In her new book, _Mediterranean Clay Pot Cooking _(which technically won't be out for another two weeks, btw), Paula Wolfert relates how she recently spent a solid month experimenting how to consistently create great potato gnocchi that is "tender, ethereally light, and able to carry most any kind of sauce." She's boiled it down to a ten step method that's well worth reading by anyone interested in making gnocchi. I won't type the whole thing, but the steps she details are:

1 Choose the right variety of potato.
2. Don't boil the potates.
3 Dont mash or puree the potatoes; rice them.
4. use the correct type of flour.
5. Use the correct amount of flour.
6. Do not add any egg.
7. Combine the potato and flour properly.
8. Test the dough first.
9. Shape the gnocchi according to your whim.
10. Cook the gnocchi in batches as directed in the recipe you're following.


----------



## kyheirloomer (Feb 1, 2007)

I'm a Paula Wolfert freak, considering her one of the best cookbook writers in the country.
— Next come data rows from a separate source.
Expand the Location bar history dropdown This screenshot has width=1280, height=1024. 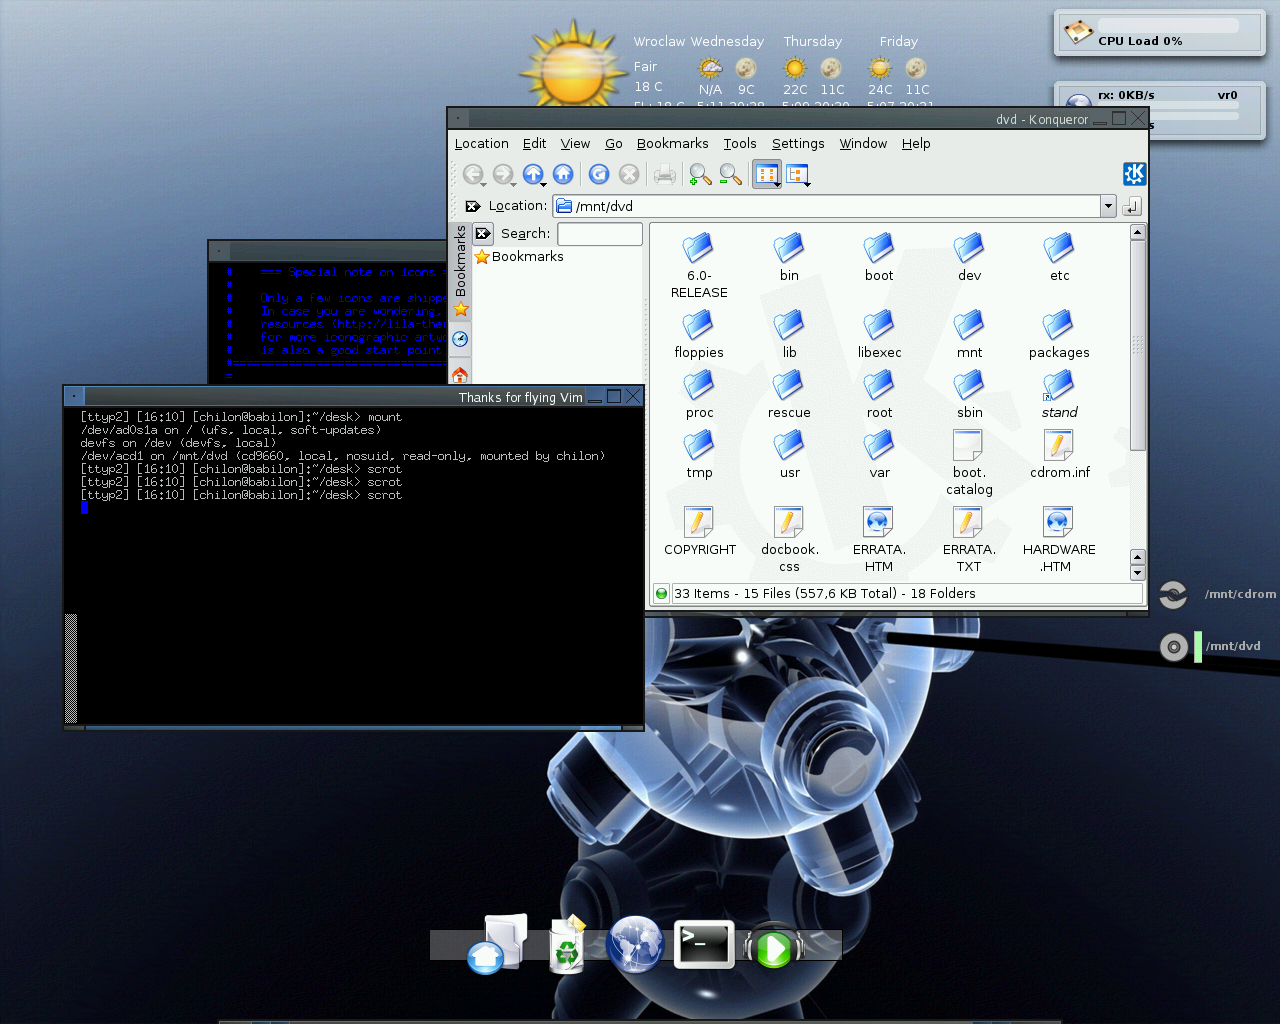click(1108, 206)

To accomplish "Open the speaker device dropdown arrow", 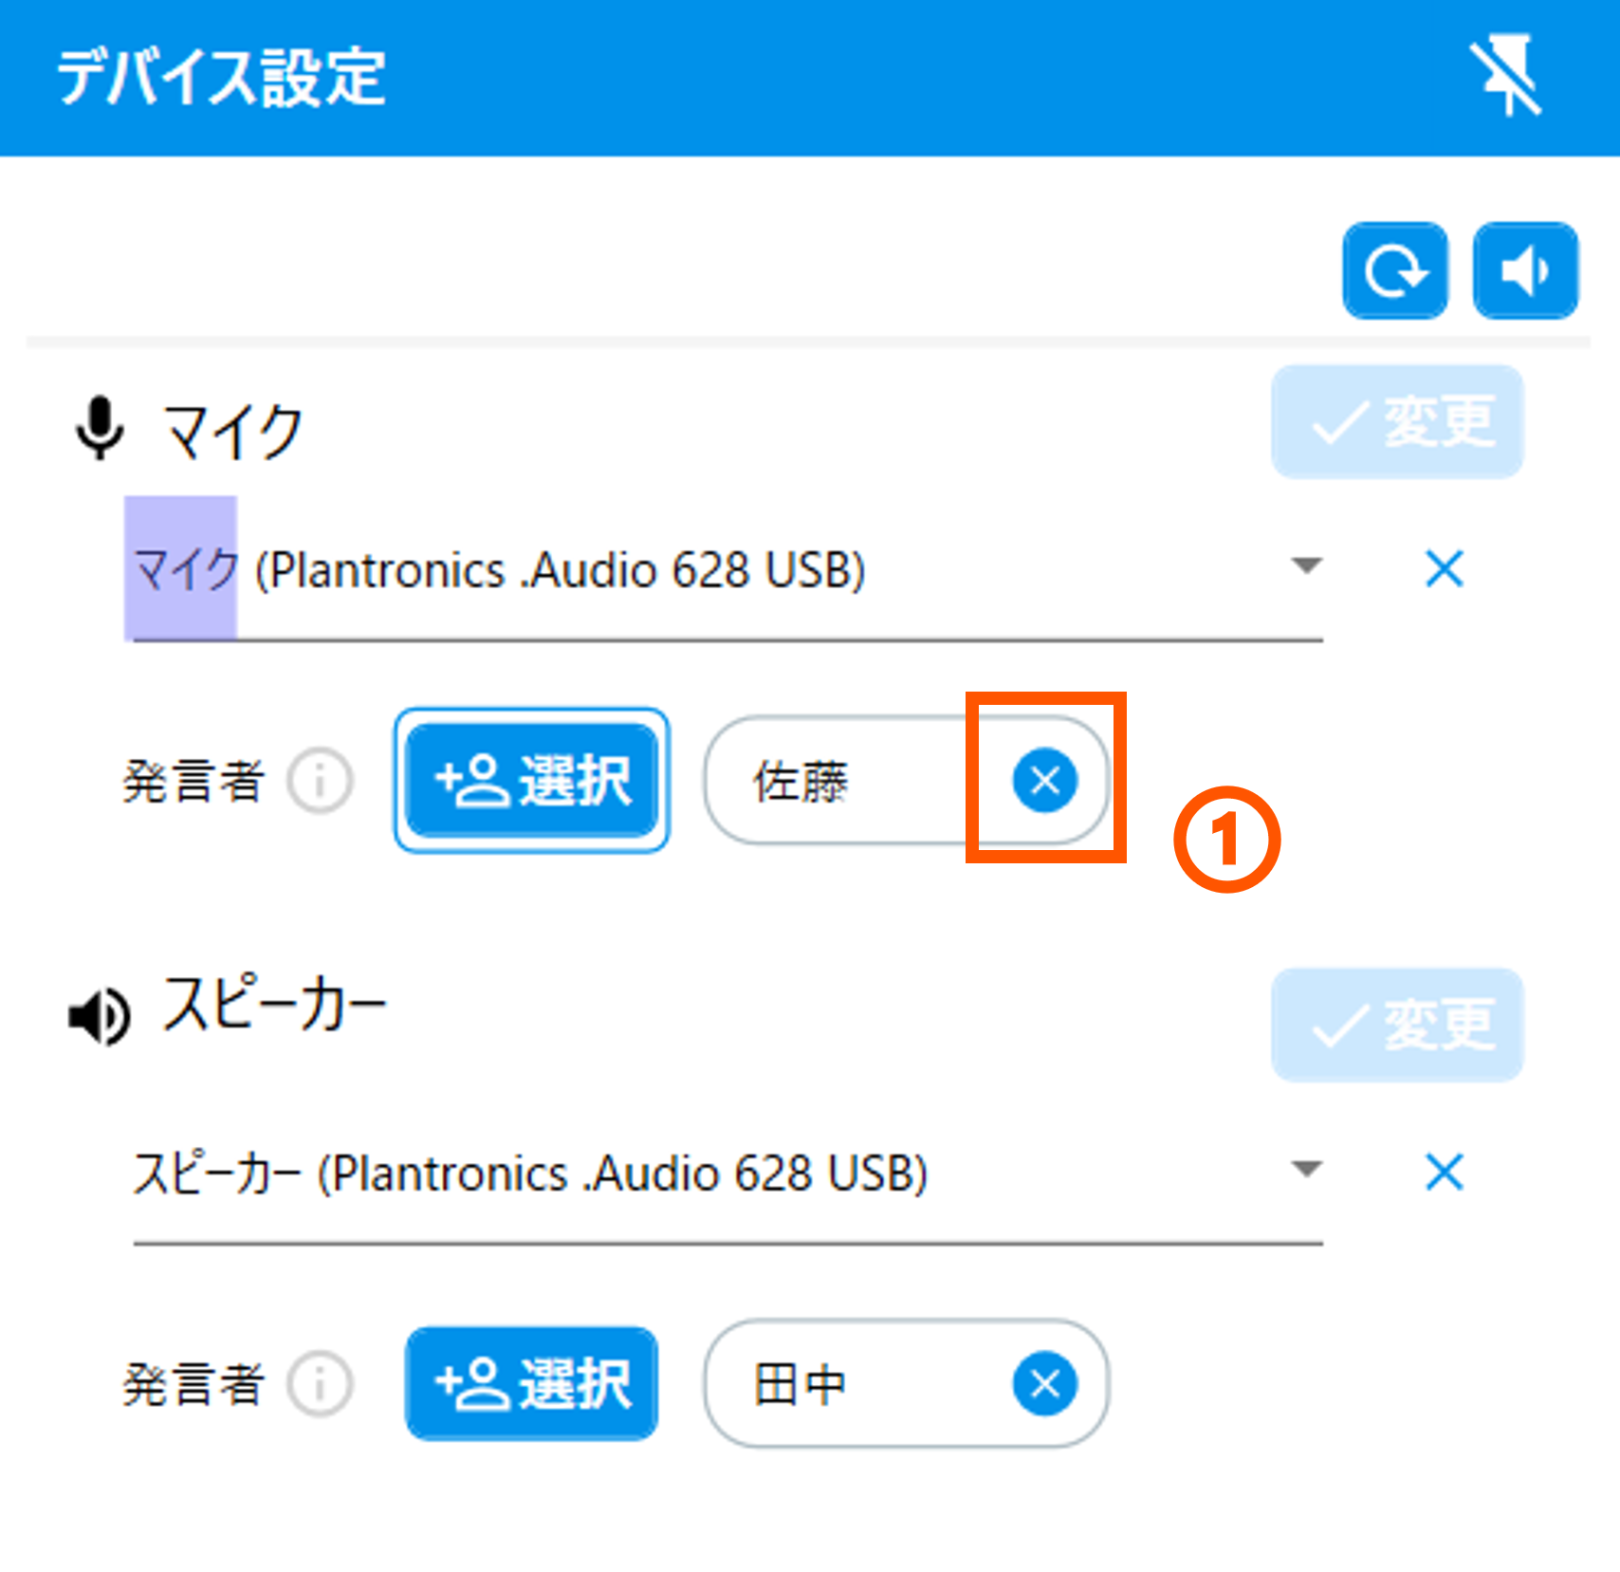I will coord(1306,1169).
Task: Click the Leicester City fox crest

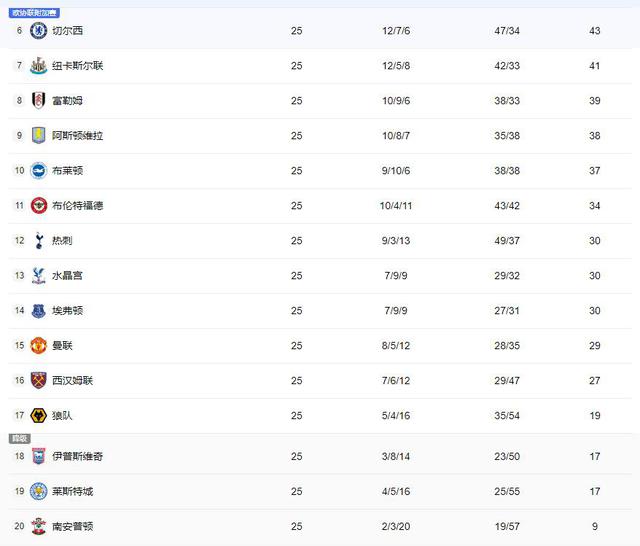Action: pyautogui.click(x=38, y=491)
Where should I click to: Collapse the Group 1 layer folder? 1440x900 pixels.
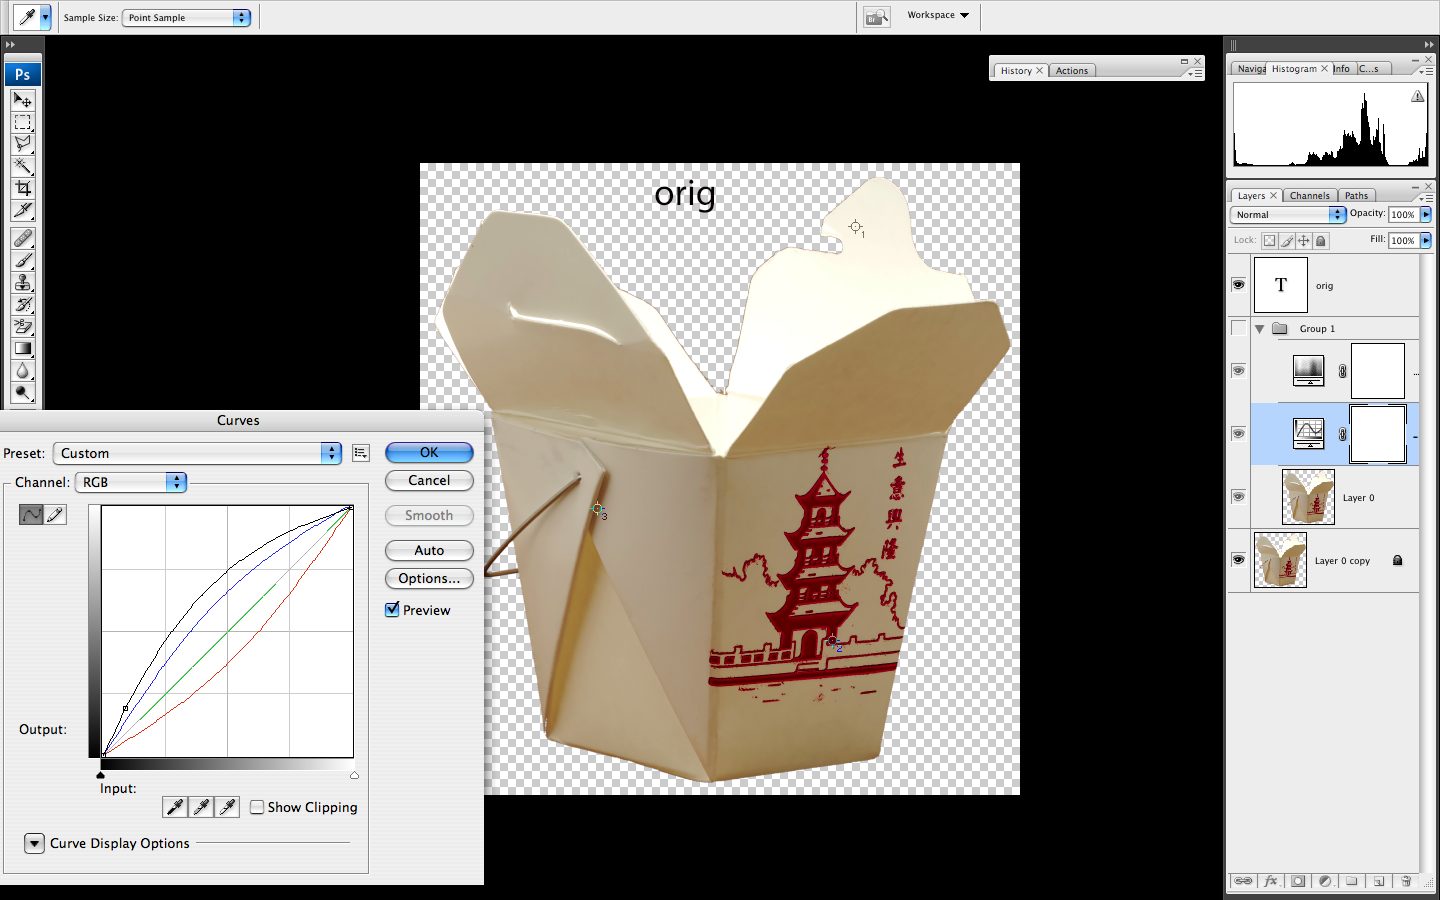(x=1260, y=329)
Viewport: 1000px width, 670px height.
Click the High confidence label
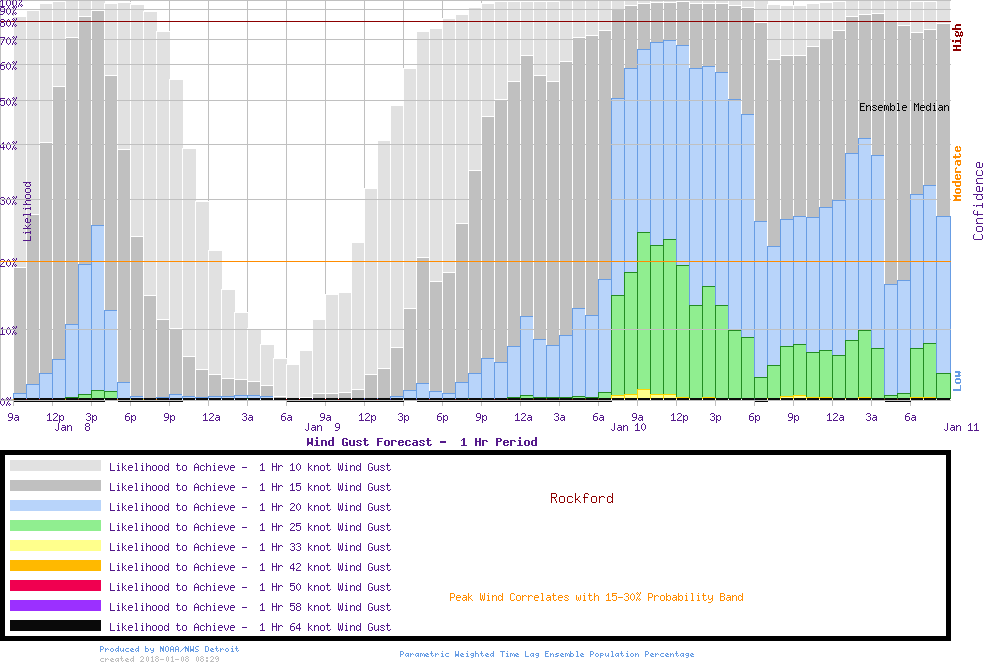point(957,38)
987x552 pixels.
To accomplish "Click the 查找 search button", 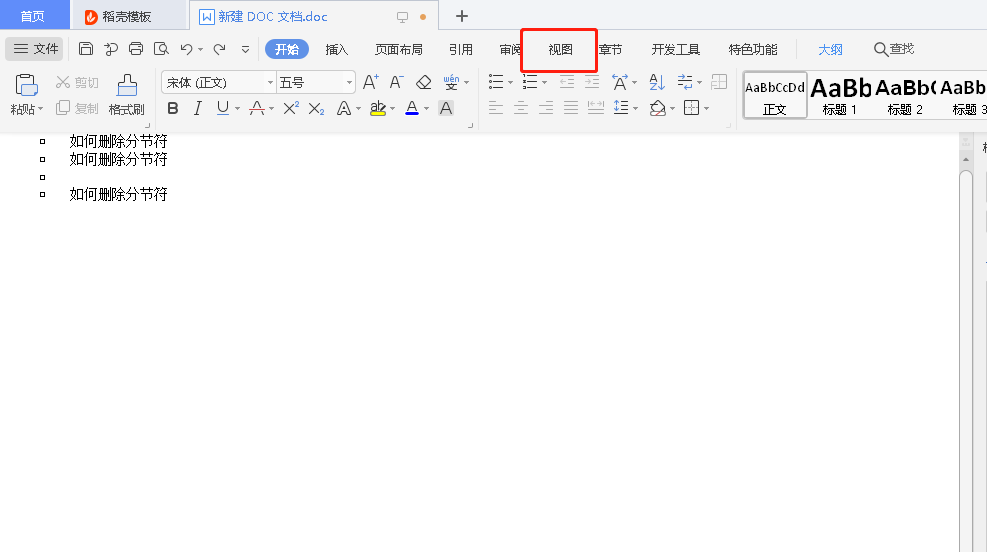I will tap(893, 49).
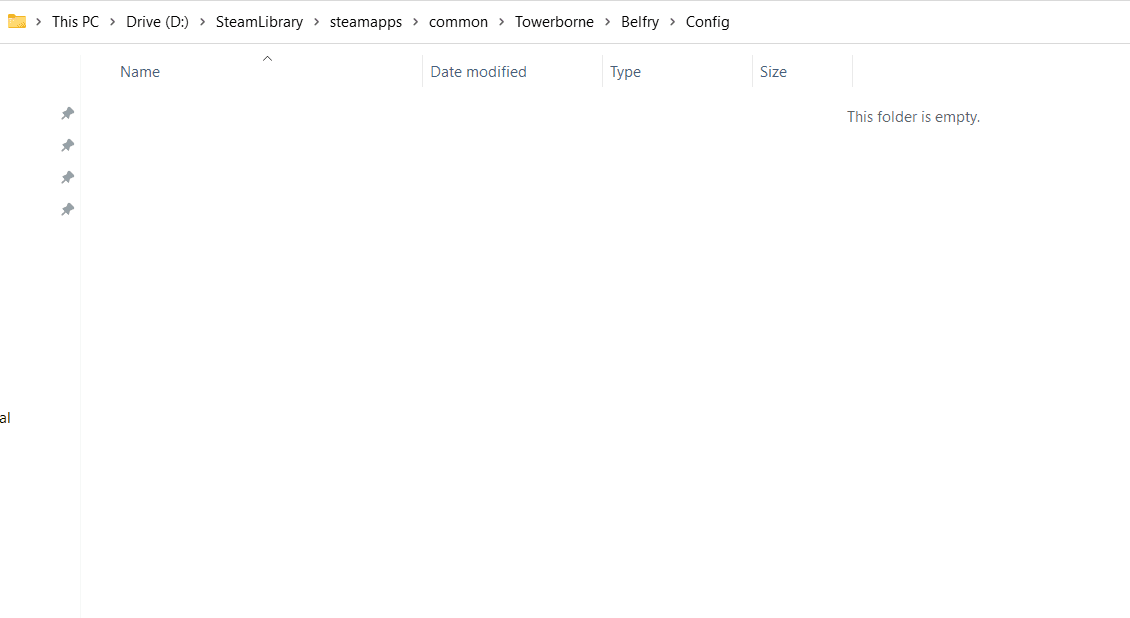Go to the SteamLibrary breadcrumb folder
Screen dimensions: 1130x618
coord(259,22)
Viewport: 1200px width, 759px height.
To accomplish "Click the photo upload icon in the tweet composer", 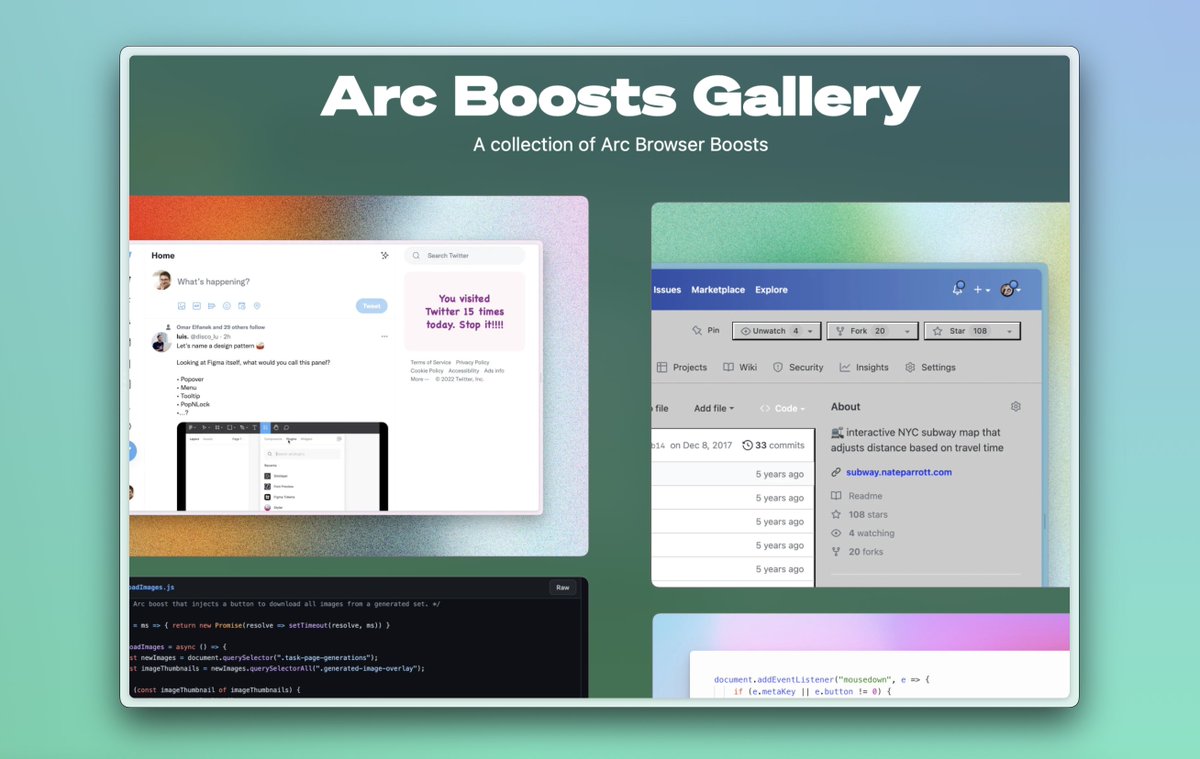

And I have to say if _Mediterranean Clay Pot Cooking _isn't her best work it runs whatever is a very close second.


----------



## andydude (Dec 30, 2008)

Thanks KYH - I'm not familiar with Paula Wolfert, I look forward to checking her work out.


----------



## facciotutto (Jul 7, 2010)

....actually Susanne, the word "gnocco" means "lump". "little lump" would be "gnocchetto" or "piccolo gnocco"

Ciao


----------



## skatz85 (Mar 3, 2010)

we make it fresh at my job. they boil the potato and we use "00" flour. they always come out light and deliciouse. as most mentioned knwing how to make them well is sometimes hard for some but good practice will help. its not too bad after a while. i love to brown them in some brown butter(boile din water 1st) and get them crispy. sometimes ill throw in some cream and then some sage. to die for everytime


----------